Mes yeux papillonnèrent, elle s'était retournée si vivement vers moi que j'en avais laissé échapper le fruit. L'orange s'était mise à rouler doucement sur la table alors que j'avais directement glissé mes mains sous mes cuisses. Je hochai la tête comme simple réponse, ses yeux voyagèrent sur ma pommette. Oh... J'avais presque oublié. Mais Haseul ne posa pas de questions. Néanmoins, Jinyoung m'avait longuement regardé, une expression dont je ne connaissais pas le sens sur le visage.
Je l'avais regardé faire, elle s'était armé d'un couteau et j'ignorais que c'était nécessaire pour enlever la peau de l'orange. Mais elle l'avait manié si gracieusement qu'en moins de deux minutes, elle était épluchée. Elle déposa soigneusement les morceaux devant moi avant de laisser le couteau dans l'évier de la cuisine. Un petit sourire déformait ses lèvres, un sourire qui n'était pas joyeux, un sourire que je n'arrivais pas à comprendre. Elle ne semblait pas triste non plus, j'espérais du plus profond de mon cœur que ça ne soit pas une nouvelle forme de pitié. J'en générais bien trop, peu importe où j'allais.
Mes doigts s'approchèrent à tâtons du fruit juteux. Pour la première fois, je n'avais pas peur de les dégoûter. Car j'adoptais la bonne manière de manger. J'avais le droit d'utiliser mes mains autant que je le voulais. Un quartier entre les doigts, je l'approchai de mes lèvres quand Haseul se retourna de nouveau en ajoutant :
« Il peut y avoir des pépins, tu dois bien mâcher.
-Des pépins ?
-Oui, ce sont des petites graines, il y en a aussi dans les pommes. Il ne faut pas les manger, tu peux les recracher. Je vais te chercher un mouchoir. »
Il y avait donc des pépins dans les oranges ? Je savais qu'il y en avait dans les pommes mais pas dans d'autres fruits, j'en apprenais tous les jours. Ce que j'aimais avec Haseul, c'est qu'elle ne se moquait pas de moi quand je butais sur certains mots.

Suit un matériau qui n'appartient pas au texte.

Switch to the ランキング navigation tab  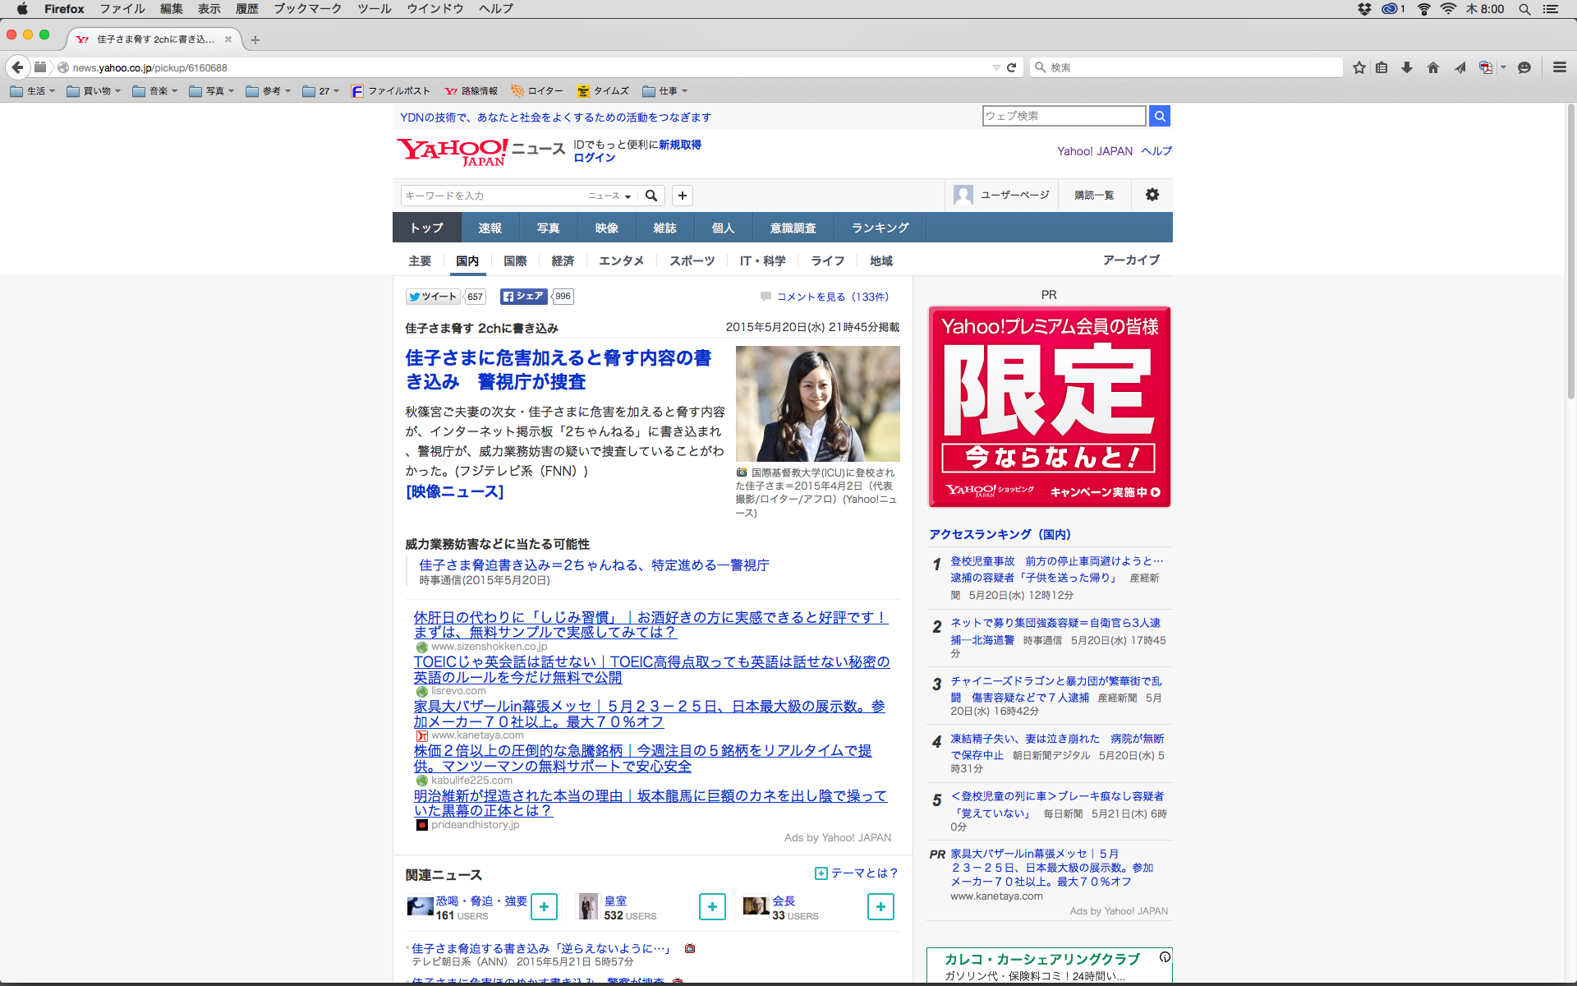[x=880, y=228]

Elle prenait le temps de tout m'expliquer pour que je puisse comprendre, apprendre. Ce n'était pas la première fois que ça arrivait, et je me sentais plutôt relaxé à l'idée de pouvoir ne pas savoir. Elle n'en riait pas, et Jinyoung non plus.
« Tu es allé à l'école jusqu'à quel âge ? »

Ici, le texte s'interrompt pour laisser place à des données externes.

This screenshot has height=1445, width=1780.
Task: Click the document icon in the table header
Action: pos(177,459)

Je mâchai avec attention le premier quartier que j'avais inséré dans ma bouche, c'était comme une explosion de saveurs différentes. C'était acide mais à la fois incroyablement sucré. Je relevai la tête vers Jinyoung qui avait la anse de sa tasse entre les doigts. Il me vouait une attention particulière ce matin, j'ignorais pourquoi d'ailleurs.
« Je ne sais pas. Répondis-je honnêtement en attrapant un nouveau morceau. J'ai appris à lire, écrire et compter. Mais je n'ai pas pu continuer à y aller.
-Pourquoi ?
-Elle ne voulait pas que j'y aille et...
-Qui ? »
Il m'avait coupé et je m'étais aussitôt senti agressé. Pourquoi voulait-il savoir ? Je n'allais pas lui parler de ma vie, je ne voulais pas en parler. Jamais. Alors pourquoi insistaient-ils tous sans cesse ? Je me fis tout petit sur ma chaise, souhaitant disparaître le plus rapidement possible. Moi qui était affamé, je n'avais plus faim désormais. La discussion tournait autour de ma mère, ça avait été largement suffisant pour me couper l'appétit.

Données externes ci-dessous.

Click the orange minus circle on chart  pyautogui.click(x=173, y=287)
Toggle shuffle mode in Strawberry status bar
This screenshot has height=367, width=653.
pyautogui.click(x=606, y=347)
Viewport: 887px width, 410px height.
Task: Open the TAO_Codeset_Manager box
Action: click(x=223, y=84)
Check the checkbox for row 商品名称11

Haseul déposa de quoi m'essuyer à côté de moi et se replaça sur sa chaise. Par drôle de réflexe, j'attrapai sa manche de t-shirt de ma main et elle me repoussa assez brusquement. J'écarquillai les yeux, choqué.
« Jungkook ! Elle s'exclama en fronçant les sourcils. Tu viens de salir mon haut blanc, tu ne peux pas faire ça !
-P-Pardon. »
La situation s'était encore plus aggravée et je ne savais plus où me mettre. Pris de panique, j'avais quitté la cuisine en les entendant m'appeler. Jinyoung lui faisait des reproches tels que : « pourquoi tu as fait ça ? Il commençait à parler de lui ! » alors que Haseul continuait d'assurer que c'était son haut préféré et qu'il était désormais tâché. La couverture toujours autour de moi, je m'étais perdu dans les couloirs où je ne m'étais encore jamais aventuré.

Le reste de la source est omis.